If it’s faux leather, and depending on the size of the painted area, it might even be possible to very lightly sand the primer down, removing it, though leaving a slightly rough/textured surface. That might be then possible to apply a layer (or a few very thin ones) of leather filler, followed by a leather paint to blend with the areas around it.

These are just concept ideas, knowing a bit more, might be able to help with a more specific suggestion or so. Hopeing we can save it! We’ll see :slight_smile:

You can see where I tried to remove the paint. It’s impossible. It is leather where it touches the body. The leather part isn’t sticky, but the other parts are.
Thanks for your help.

Hi, ahh, I see, thank you the photo is very helpful.

It could possibly be a faux leather, that then bonded with the chemicals in the primer.

One idea, is since it is in the head area, is to possibly cut pieces of white leather (rectangles with rounded corners, or a decorative cut) and adhere them to the head rest area of each main cushion. That could cover the discoloration, and if done with a design-eye, might look ok.

That might not be a desired option, too. Maybe some other folks will come by with some insights.

Hoping there might be something that can be done :slight_smile:

Thanks for sharing the photo. It makes it a little easier to see what you’re dealing with. I agree with @Dan-Crafter on trying to cover that section on the headrest. I am surprised at how well the rest of the couch looks. I was envisioning a massacre of paint on leather. It really looks nice, except for the headrest section.

You could do as Dan suggested and adhere with contact cement, some small sections of color matching panels. You could probably source the materials from either Michael’s or Hobby Lobby. If you go this route, you can make it less obvious by skiving the edges down around the edge of the panel. Or you could make a decorative accent by stitching around the edge of the panel then gluing it to the couch, making it look like it is sewn on (if you have a machine, you could actually roll the edge under to provide a smooth edge to the panel.)

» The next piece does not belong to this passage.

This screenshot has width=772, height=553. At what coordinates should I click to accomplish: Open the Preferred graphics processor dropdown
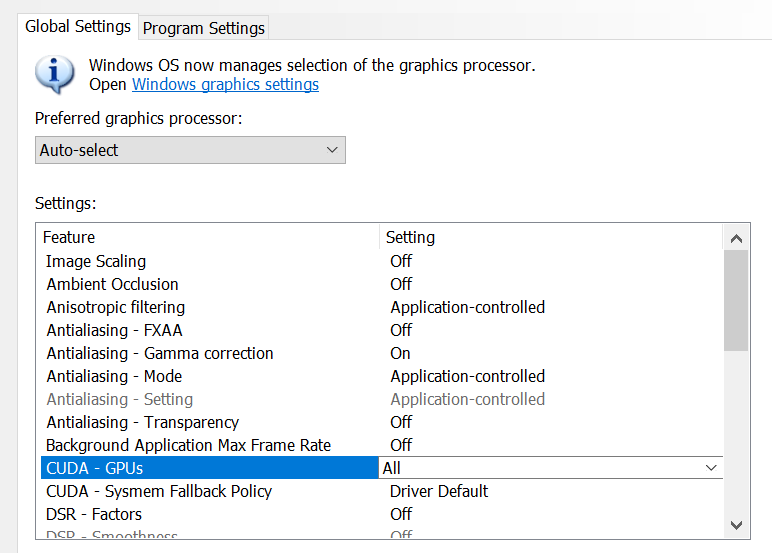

You could also get a contrasting color panel (the white may be hard to match) and whip stitch it, attaching it at the back edge only where the back of the head rest meets the top of the back frame piece. The remaining 3 sides of the panel would be unstitched and resemble the “vintage” head rest covers on some recliners. If you leave edges loose, you may want to burnish the edges (smooth them down using a burnisher (sold at Hobby Lobby ~ $5) or fine grit sandpaper.

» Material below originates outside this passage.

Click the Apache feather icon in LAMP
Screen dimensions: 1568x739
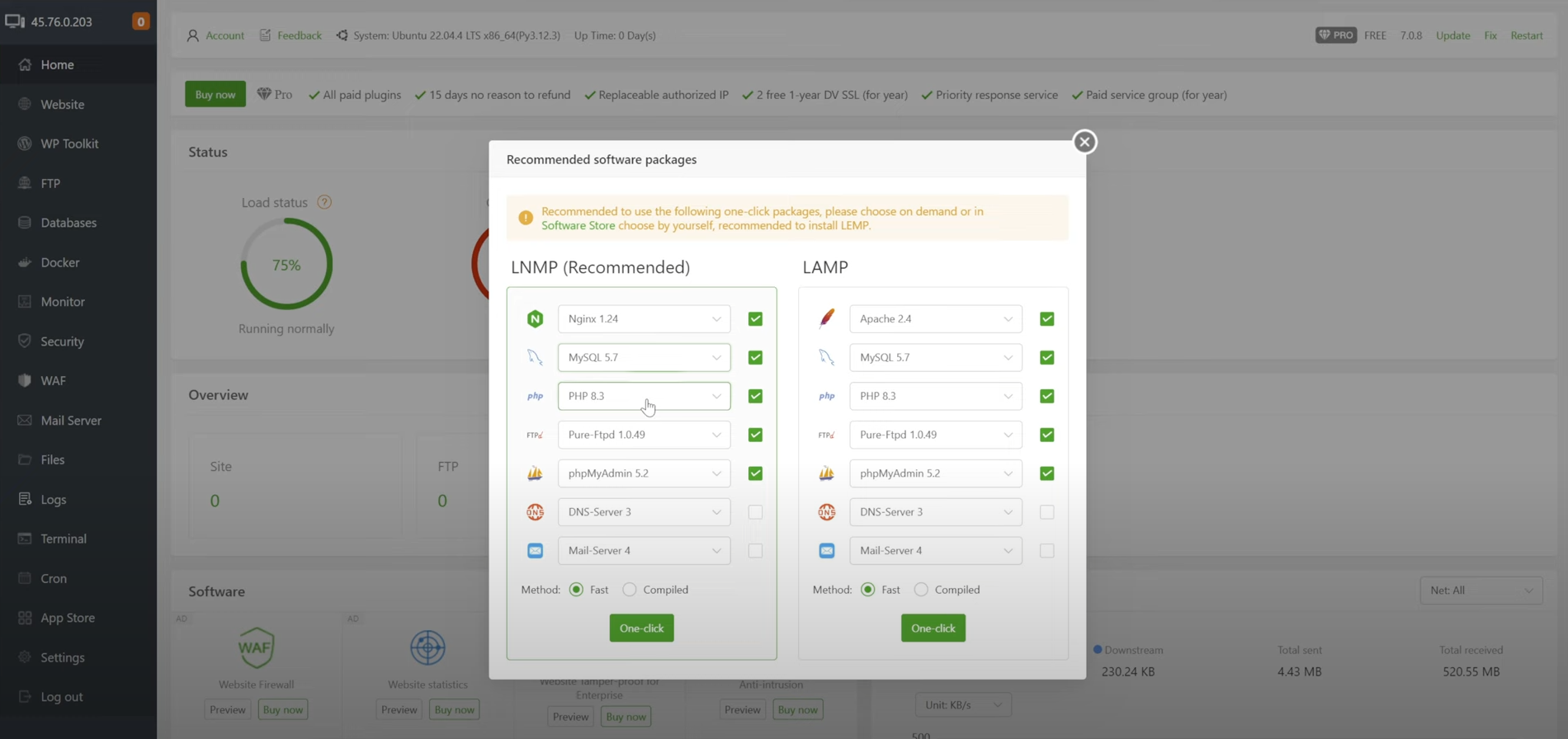coord(826,318)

All said, with the rest of the couch looking as nice as it does in the pictures, I would not go through the trouble of trying to remove all the paint and starting over. I would come up with some way to conceal the area on the headrest.

Good Luck!!!

That part is leather. The parts that are faux are on the sides and they’re sticky.
I ordered some chalk paint because I’ve been reading where others have painted over leather and otherwise types of material on their couches with much success.
I worked with leather as a hobby when I was a teenager. I often miss it, but with how expensive it is now it’s not something I can get back into.
Thanks again!

Hi Gail,

Thanks for sharing more about it. Always feel free to reach out with any questions. Hoping the chalk paint works!

It worked! I painted it it’s rustoleum chalk paint and then went over it with Johnson Paste Wax.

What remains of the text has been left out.